1──『small images──小さな図版のまとまりから建築について考えたこと』
2──『MATALI CRASSET Spaces 2000-2007』
3──『真夜中』創刊号

●1
建築家作品集で最も印象に残ったのは石上純也『small images──小さな図版のまとまりから建築について考えたこと』(INAX出版)。個々のドローイングの美しさもさることながら、全ページに渡って非常に高密度かつ綿密に図版や写真が配置され、隅から隅まで建築家の意図が行き届いた濃密な構成に圧倒されました。 またフランスのインテリアデザイナー、マタリ・クラセットの作品集『MATALI CRASSET Spaces 2000-2007』(daab)も刺激的でした。
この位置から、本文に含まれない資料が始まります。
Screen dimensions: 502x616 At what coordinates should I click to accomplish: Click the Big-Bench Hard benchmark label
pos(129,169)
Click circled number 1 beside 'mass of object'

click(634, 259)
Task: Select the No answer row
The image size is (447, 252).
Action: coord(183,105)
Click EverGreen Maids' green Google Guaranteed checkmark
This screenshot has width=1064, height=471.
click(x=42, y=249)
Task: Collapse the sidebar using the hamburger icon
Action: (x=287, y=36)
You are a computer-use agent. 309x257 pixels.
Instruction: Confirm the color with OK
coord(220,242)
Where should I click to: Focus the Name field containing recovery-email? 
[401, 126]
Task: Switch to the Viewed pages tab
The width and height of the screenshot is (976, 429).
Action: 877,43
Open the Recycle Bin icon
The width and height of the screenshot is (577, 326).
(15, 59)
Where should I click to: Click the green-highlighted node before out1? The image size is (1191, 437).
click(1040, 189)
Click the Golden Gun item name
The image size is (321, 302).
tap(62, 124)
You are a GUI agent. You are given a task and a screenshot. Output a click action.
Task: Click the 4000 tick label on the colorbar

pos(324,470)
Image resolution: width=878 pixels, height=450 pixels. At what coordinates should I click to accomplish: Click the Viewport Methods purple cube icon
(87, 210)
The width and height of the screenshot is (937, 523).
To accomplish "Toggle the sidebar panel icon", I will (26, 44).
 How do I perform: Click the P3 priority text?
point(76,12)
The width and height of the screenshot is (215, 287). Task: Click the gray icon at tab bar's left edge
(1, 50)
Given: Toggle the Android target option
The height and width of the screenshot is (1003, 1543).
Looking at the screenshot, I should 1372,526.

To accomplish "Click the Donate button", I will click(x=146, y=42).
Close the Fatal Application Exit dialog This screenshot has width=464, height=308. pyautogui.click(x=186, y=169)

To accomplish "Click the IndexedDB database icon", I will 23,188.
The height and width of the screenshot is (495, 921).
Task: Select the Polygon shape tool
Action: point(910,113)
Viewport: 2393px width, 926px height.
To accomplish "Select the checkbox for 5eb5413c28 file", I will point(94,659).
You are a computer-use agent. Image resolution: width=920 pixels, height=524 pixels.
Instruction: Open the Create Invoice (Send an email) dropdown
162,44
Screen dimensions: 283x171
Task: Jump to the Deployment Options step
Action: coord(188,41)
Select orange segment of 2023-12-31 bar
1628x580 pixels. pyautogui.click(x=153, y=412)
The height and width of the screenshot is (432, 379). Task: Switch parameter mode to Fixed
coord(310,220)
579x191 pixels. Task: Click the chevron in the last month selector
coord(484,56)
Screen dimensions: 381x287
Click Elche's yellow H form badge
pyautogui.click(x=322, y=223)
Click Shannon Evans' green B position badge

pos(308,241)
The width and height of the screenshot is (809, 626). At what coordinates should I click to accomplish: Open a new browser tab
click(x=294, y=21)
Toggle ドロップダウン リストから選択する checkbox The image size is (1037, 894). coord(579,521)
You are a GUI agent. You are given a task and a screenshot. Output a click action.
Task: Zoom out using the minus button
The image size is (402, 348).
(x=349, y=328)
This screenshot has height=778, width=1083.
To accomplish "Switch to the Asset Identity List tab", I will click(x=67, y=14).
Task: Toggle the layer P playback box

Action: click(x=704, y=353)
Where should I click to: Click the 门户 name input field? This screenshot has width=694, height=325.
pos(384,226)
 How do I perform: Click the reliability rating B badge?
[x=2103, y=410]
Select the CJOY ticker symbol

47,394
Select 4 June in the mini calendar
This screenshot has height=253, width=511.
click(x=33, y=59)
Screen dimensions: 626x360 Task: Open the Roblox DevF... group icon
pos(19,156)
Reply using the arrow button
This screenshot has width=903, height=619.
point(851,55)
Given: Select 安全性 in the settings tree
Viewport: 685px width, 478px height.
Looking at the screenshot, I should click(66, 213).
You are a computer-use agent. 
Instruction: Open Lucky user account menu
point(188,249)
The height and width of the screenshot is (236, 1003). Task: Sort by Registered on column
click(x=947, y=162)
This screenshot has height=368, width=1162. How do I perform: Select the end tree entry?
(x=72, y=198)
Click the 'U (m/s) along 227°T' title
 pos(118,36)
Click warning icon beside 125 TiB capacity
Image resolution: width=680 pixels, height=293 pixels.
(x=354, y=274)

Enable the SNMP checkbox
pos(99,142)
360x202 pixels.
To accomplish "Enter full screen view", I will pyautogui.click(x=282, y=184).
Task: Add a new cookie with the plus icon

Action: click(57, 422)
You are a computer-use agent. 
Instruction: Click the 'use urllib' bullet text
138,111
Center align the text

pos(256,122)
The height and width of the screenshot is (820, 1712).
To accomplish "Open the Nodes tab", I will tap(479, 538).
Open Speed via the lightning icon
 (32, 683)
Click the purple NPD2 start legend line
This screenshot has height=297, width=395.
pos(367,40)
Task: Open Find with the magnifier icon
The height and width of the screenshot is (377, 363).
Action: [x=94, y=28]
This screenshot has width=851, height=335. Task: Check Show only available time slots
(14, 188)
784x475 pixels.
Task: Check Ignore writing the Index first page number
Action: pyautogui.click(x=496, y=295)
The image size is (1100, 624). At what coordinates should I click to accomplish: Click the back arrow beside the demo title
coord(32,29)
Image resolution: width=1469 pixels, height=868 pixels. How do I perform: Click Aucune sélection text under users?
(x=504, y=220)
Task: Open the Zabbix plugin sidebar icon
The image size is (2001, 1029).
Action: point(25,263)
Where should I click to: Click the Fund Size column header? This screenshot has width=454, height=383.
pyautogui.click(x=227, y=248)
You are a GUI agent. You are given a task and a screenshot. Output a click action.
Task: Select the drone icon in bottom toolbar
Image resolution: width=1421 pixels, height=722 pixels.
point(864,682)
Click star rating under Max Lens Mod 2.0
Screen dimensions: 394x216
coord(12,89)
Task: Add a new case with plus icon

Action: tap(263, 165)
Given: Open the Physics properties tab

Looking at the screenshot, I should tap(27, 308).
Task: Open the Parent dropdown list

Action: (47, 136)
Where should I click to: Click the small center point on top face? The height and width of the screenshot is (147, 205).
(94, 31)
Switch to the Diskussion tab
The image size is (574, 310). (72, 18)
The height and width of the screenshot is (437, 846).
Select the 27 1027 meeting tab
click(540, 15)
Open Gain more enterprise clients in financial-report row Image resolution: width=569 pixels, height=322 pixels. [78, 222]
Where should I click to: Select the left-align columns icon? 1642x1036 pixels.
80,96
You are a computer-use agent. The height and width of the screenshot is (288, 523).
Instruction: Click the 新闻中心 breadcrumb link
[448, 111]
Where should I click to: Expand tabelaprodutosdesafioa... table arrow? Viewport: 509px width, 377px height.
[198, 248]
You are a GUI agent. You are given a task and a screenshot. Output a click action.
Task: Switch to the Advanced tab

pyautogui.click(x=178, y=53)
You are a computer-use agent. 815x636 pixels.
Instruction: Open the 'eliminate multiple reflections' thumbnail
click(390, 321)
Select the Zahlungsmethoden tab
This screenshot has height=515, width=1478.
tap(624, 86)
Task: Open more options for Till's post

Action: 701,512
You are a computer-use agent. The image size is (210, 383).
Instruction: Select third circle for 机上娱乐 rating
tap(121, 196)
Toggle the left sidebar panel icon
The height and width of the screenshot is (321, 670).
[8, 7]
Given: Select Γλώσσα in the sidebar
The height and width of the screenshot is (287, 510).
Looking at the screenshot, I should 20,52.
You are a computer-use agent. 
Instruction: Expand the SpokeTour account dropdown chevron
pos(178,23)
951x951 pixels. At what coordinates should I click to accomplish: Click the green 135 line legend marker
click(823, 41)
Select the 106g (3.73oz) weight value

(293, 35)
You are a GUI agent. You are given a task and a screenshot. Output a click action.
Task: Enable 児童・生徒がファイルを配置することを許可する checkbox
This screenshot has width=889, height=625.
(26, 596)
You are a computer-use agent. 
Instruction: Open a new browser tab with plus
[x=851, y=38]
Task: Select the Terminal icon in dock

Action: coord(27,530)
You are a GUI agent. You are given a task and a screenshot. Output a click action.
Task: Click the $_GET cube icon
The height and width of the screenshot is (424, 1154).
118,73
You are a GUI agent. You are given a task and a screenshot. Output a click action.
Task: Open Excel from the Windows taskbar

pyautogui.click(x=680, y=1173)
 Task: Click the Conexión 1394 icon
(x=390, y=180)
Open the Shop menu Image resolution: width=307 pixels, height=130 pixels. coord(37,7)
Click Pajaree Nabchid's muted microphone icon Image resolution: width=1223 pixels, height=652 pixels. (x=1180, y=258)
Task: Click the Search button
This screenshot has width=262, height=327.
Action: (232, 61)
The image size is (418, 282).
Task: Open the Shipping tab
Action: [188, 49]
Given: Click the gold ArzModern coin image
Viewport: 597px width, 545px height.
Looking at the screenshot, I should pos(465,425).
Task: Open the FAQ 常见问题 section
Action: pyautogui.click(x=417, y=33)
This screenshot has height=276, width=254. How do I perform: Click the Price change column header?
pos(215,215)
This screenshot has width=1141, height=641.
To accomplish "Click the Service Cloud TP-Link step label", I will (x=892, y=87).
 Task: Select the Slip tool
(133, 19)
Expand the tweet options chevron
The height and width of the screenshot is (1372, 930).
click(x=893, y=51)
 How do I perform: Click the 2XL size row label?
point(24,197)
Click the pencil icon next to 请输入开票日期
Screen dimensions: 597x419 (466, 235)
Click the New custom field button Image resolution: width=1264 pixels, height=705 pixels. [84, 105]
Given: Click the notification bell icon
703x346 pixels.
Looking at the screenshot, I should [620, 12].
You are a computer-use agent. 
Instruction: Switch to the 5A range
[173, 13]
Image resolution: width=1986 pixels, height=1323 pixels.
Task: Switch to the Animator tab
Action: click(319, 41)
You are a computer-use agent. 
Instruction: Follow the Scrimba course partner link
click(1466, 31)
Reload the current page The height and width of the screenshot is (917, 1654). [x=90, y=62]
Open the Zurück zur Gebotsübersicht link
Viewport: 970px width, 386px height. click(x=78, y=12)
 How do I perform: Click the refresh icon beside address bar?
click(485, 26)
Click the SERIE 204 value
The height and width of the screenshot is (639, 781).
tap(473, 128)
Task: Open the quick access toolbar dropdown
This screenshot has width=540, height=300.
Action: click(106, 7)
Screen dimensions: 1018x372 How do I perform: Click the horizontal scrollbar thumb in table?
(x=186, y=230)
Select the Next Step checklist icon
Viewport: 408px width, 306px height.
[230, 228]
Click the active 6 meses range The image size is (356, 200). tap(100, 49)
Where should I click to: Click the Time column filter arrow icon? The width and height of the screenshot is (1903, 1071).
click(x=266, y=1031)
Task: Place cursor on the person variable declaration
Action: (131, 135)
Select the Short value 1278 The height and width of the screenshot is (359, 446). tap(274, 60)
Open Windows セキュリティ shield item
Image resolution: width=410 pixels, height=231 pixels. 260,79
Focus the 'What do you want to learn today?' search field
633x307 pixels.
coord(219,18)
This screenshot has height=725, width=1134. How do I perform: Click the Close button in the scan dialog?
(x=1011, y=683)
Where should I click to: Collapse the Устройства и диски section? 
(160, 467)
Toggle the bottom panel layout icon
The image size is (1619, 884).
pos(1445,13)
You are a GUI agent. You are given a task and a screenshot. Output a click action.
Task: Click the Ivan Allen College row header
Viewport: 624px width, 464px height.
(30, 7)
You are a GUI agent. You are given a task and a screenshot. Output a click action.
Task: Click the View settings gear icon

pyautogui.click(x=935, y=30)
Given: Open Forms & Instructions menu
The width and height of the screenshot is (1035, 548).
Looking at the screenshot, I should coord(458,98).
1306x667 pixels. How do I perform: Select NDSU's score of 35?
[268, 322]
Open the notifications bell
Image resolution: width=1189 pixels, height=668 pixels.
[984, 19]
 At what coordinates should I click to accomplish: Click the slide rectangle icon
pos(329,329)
彼女の他にも、アーティストのライアン・マクギネスや近藤恵介らによる、日常的な事物をアイコンのように扱って具象性の高い空間や平面をつくりあげていく手法は、現代的に再解釈されたポップアートのようでもあり、個人的には昨年最も興味を持った方向性でした。
雑誌だと、昨年創刊された『真夜中』(リトルモア)で展開された日常世界の中でまどろむような不思議な世界観が、服部一成さんによるギリギリまで抽象化されながら具象性を失わない独特のグラフィックと共に強く印象に残りました。


●2
去年は地方都市の市街地を使ったアートイベントが、例年になく数多く開催された年だったと思います。
《Central East Tokyo 08》 《Cafe in Mito 2008》のような展覧会では、空洞化した既存の都市空間の中に効果的にアート作品が挿入されており、都市の中の「凡庸な」建築群(大通り沿いに展開するペンシルビルなど)に潜む、日常を微妙に異化するような不思議な作用がうまく活用されていたように感じました。
また、実際に行けなかった展覧会の中で最も興味を惹かれたのは、イギリスのニューキャッスル/ゲーツヘッドで開催された《ピクノポリス》展。「帰国報告展」などで報告されていた光景からは、都市のオープンスペースに関わる新しいムーブメントの息吹を感じました。同様の試みは、サンフランシスコのグループ「REBAR」による《Park(ing) Day》(市地の駐車スペースを一時的なオープンスペースに変換するイベント)などにおいても展開されており、こちらも是非参加したかった都市系イベントでした。